The options I've looked at are:
Running my own PyPI instance. There's the official PyPI implementation: CheeseShop as well as several third party implementations, such as: djangopypi and pypiserver (see footnote)
The problem with this approach is that I'm not interested in full PyPI functionality with file upload, I just want to mirror the content it provides.
Running a PyPI mirror with pep381client or pypi-mirror.
This looks like it could work, but it requires my mirror to download everything from PyPI first. I've set up a test instance of pep381client, but my download speed varies between 5 Kb/s and 200 Kb/s (bits, not bytes). Unless there's a copy of the full PyPI archive somewhere, it will take me weeks to have a useful mirror.
Using a PyPI round-robin proxy such as yopypi.
This is irrelevant now that http://pypi.python.org itself consists of several geographically distinct servers.
Copying around a virtualenv between developers, or hosting a folder of the current project's dependencies.
This doesn't scale: we have several different Python projects whose dependencies change (slowly) over time. As soon as the dependencies of any project change, this central folder must be updated to add the new dependencies. Copying the virtualenv is worse than copying the packages though, since any Python packages with C modules need to be compiled for the target system. Our team has both Linux and OS X users.
(This still looks like the best option of a bad bunch.)
Using an intelligent PyPI caching proxy: collective.eggproxy
This seems like it would be a very good solution, but the last version on PyPI is dated 2009 and discusses mod_python.

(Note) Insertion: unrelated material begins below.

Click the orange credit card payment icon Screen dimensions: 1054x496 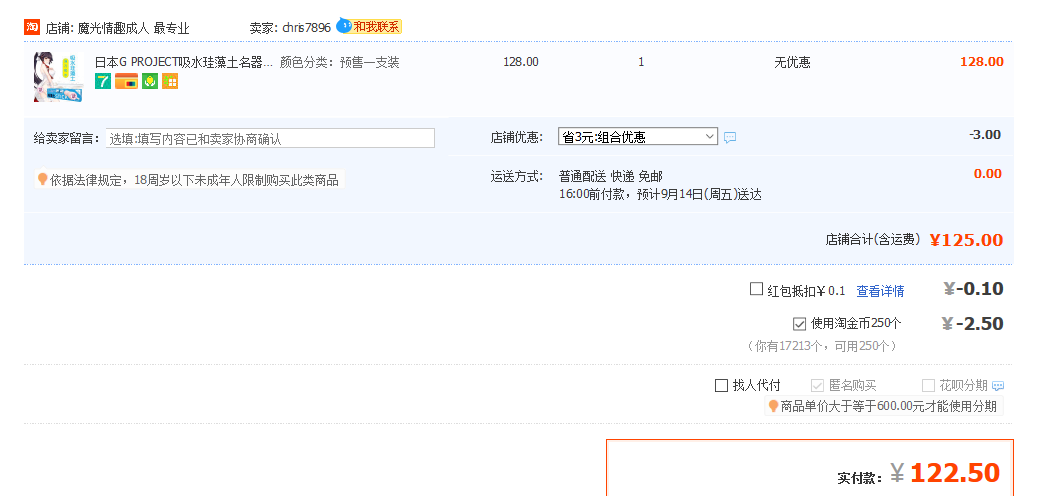126,82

What do other large Python teams do? What's the best solution to quickly install the same set of python packages?
Footnotes:
Do you have a shared filesystem?
Because I would use pip's cache setting. It's pretty simple. Make a folder called pip-cache in /mnt for example.
mkdir /mnt/pip-cache
Then each developer would put the following line into their pip config (unix = $HOME/.pip/pip.conf, win = %HOME%\pip\pip.ini)
[global]
download-cache = /mnt/pip-cache
It still checks PyPi, looks for the latest version. Then checks if that version is in the cache. If so it installs it from there. If not it downloads it. Stores it in the cache and installs it. So each package would only be downloaded once per new version.